Some rose lovers actively preserve the old
roses. Heritage or heirloom roses have a special appeal, as many have extra
fragrance and unique flower form. Modern roses typically have 20 – 50
petals; those 19th century ones may have over 100 petals, all
stuffed together, crinkled, 'quartered'—the roses of Empress Josephine's
garden, made famous by the painter Redout', are Hybrid Perpetuals. Cemeteries
happen to be great places to see the favorite roses people have planted and
tended on graves over the years, and avid rose fanciers often seek them out. An
excellent local collection of heirloom roses can be seen at the Old City
Cemetery at 1000 Broadway in Sacramento (www.oldcitycemetery.com).
Not content to
leave these roses to posterity, the English breeder David Austin started
crossing them with modern roses. 'The Prince' is shown at right.
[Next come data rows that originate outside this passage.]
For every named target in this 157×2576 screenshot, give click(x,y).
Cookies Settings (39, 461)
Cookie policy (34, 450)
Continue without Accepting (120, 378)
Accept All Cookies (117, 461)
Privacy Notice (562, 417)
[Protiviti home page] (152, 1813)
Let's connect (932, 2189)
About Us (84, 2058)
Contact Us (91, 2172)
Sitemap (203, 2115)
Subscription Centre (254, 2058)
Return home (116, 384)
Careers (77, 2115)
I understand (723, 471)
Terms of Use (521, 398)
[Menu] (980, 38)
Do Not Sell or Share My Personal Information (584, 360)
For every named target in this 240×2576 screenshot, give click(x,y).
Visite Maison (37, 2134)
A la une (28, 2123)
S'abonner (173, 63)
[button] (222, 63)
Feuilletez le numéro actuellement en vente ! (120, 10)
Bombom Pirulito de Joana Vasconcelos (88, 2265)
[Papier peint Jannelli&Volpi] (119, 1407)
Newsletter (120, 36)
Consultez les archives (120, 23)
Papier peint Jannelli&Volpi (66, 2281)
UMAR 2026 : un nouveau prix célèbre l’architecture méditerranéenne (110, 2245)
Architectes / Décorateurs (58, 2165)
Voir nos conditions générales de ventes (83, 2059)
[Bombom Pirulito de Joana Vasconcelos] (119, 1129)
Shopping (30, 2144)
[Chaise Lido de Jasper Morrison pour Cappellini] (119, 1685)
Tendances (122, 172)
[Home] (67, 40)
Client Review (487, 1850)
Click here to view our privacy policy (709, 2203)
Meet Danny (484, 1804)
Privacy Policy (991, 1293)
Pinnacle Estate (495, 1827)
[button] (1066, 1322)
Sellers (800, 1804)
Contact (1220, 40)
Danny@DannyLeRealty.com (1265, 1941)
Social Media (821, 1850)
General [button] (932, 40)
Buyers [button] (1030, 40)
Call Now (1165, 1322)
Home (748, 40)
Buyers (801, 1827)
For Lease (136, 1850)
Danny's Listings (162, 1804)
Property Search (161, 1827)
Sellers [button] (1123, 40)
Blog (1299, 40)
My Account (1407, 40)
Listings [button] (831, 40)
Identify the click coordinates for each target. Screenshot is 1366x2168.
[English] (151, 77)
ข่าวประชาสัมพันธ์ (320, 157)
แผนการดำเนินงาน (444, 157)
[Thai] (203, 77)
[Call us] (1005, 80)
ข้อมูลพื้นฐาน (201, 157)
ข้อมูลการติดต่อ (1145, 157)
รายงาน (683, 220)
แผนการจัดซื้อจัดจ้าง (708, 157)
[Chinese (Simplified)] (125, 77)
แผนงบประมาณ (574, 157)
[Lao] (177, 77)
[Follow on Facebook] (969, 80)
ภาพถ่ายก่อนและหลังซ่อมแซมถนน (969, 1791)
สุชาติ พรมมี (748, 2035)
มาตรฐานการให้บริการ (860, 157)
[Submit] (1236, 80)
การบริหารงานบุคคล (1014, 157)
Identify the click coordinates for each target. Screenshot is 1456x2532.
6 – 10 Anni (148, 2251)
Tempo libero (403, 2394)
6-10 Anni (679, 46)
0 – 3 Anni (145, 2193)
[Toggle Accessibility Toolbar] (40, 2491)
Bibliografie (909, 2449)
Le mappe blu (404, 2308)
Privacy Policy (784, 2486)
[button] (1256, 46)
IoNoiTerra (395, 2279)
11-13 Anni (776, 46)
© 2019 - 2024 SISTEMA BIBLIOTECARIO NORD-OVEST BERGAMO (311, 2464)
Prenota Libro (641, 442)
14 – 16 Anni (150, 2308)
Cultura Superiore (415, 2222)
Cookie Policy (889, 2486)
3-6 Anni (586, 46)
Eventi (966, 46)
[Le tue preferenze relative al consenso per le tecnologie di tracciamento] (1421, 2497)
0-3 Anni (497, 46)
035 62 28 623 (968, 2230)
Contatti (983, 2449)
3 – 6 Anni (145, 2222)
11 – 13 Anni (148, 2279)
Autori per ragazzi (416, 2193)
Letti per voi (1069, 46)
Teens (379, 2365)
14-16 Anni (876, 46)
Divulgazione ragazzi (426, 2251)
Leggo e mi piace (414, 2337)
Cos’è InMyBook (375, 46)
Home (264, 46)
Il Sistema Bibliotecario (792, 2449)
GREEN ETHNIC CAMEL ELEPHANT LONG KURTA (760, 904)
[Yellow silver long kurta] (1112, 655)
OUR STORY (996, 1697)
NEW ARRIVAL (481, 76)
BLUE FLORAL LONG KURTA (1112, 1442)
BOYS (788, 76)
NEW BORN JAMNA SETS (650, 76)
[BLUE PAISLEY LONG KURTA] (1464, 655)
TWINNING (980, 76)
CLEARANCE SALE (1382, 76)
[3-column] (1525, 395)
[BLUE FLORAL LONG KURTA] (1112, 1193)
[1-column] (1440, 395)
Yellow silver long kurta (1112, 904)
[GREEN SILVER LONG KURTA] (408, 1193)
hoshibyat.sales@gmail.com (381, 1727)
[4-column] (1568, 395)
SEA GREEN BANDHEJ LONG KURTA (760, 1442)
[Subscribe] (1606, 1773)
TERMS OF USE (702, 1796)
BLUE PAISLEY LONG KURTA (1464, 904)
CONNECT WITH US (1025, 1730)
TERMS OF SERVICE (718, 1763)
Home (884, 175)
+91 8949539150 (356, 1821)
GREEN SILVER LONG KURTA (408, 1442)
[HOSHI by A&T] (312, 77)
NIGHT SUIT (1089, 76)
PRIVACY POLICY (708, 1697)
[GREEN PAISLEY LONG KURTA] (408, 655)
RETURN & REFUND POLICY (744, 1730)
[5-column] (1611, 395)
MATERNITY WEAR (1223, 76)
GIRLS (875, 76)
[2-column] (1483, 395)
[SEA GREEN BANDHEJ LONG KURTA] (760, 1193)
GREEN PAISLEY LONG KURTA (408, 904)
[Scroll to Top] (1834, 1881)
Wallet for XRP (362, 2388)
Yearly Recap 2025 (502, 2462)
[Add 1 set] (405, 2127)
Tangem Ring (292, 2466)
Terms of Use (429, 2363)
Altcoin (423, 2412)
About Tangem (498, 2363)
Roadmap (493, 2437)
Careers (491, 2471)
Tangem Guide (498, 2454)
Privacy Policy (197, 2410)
His goals were to obtain more compact
growth habit with the old-fashioned look and fragrance of heirloom roses. His
roses tend to get big! Some sold as shrubs in England act more like climbers in
our milder California climate. Now commonly called English roses, these give a
classic look to a wide perennial border.
have followed suit. Meilland of France introduced the Romantica roses, one of the best of which is a climbing variety called Eden. It looks like something from the 1800's --
but was introduced in 1992.
These other groups
broaden the opportunities for fitting roses in niches of the landscape beyond
the traditional grid-planting typically used for cutting roses.
Need a hedge? Simplicity, a tall floribunda
rose, was introduced as a 'hedge' rose by Jackson & Perkins in the 1970's.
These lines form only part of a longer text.